RECORDS SUPPLIED:

┌──

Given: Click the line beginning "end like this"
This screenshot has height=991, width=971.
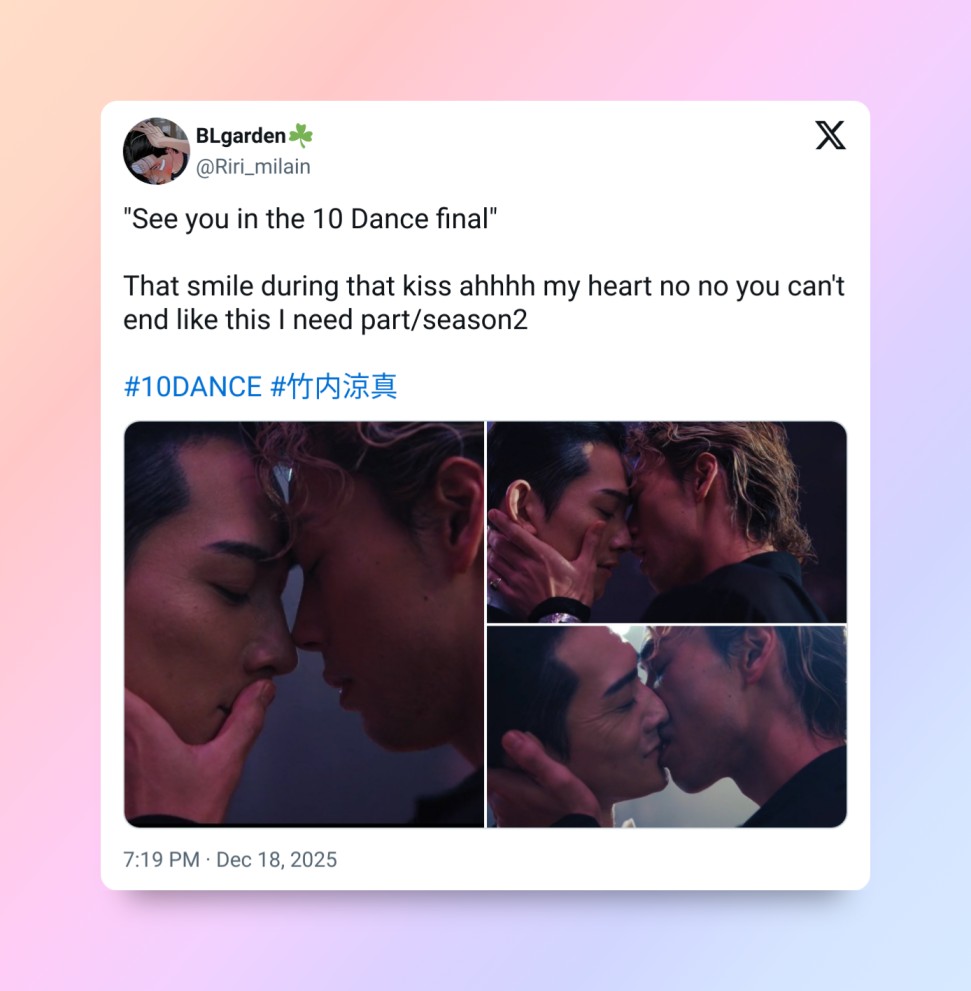Looking at the screenshot, I should click(x=326, y=320).
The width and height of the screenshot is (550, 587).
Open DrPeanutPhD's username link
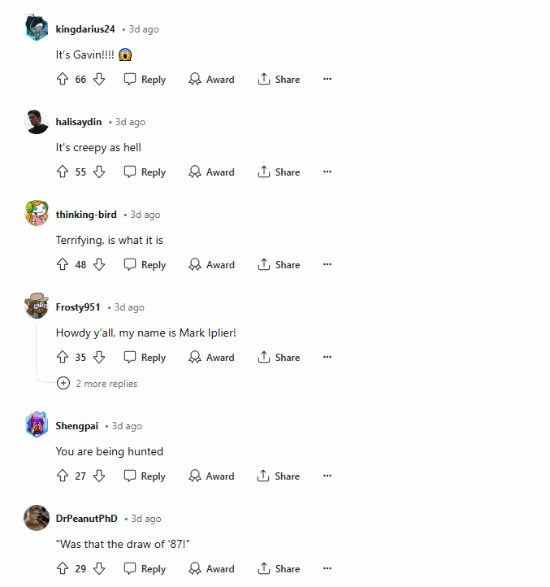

└──

Copy the records above word for word, leaving out the pictures.

RESPONSE:
Given: Click the line beginning "end like this"
This screenshot has height=991, width=971.
Looking at the screenshot, I should click(x=326, y=320).
The width and height of the screenshot is (550, 587).
Open DrPeanutPhD's username link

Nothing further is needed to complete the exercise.